Exercise details
A faithful copy is required. Print each line of the data exactly and omit the pictures.

Data for review
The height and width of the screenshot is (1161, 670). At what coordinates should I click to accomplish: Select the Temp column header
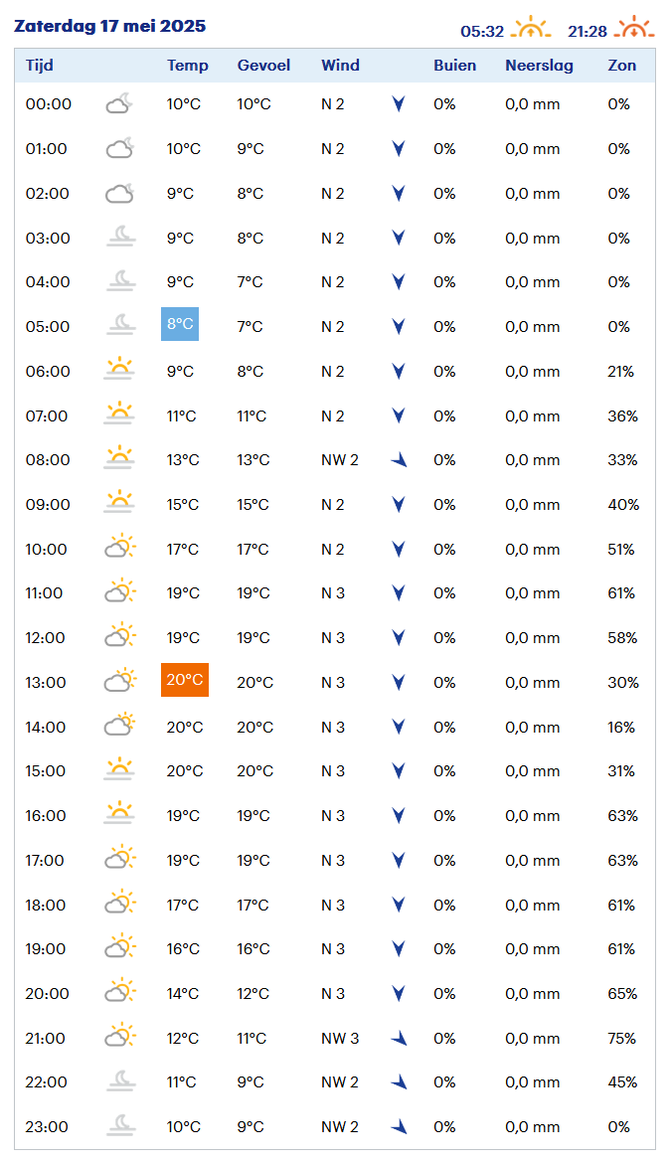pos(187,65)
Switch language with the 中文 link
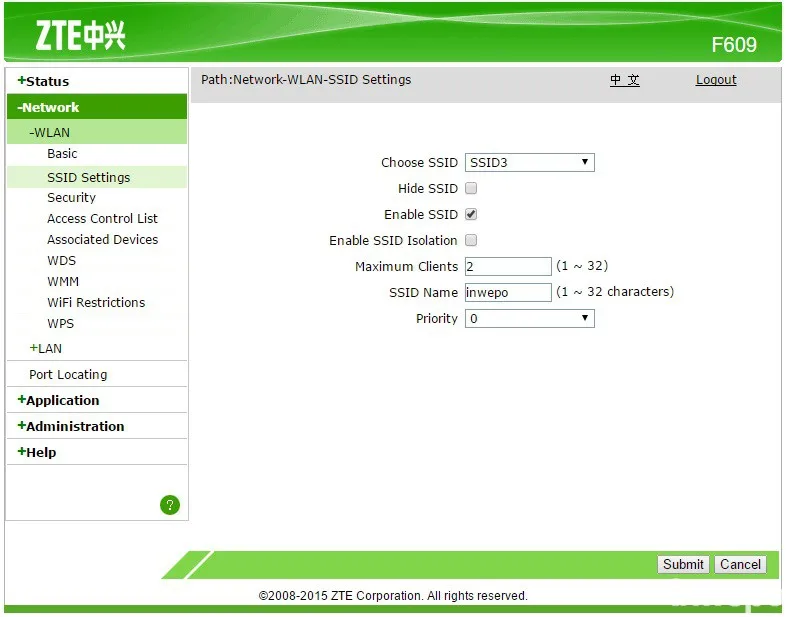This screenshot has height=617, width=786. [x=625, y=80]
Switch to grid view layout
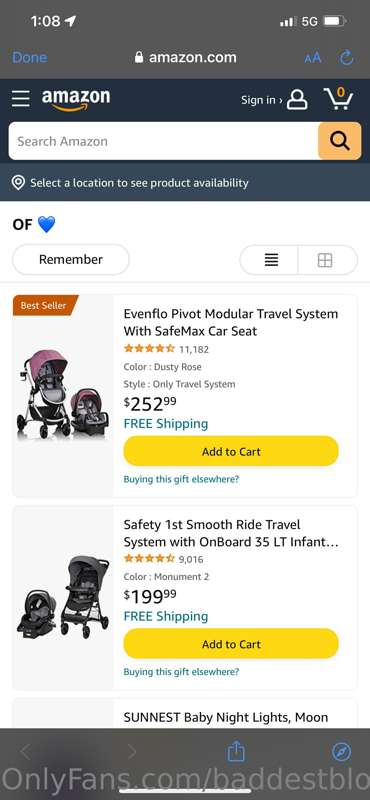 pyautogui.click(x=327, y=260)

Task output
The height and width of the screenshot is (1161, 670). At what coordinates should I click to accomplish: Select the Temp column header
pos(187,65)
Switch language with the 中文 link
This screenshot has height=617, width=786. [x=625, y=80]
Switch to grid view layout
 pyautogui.click(x=327, y=260)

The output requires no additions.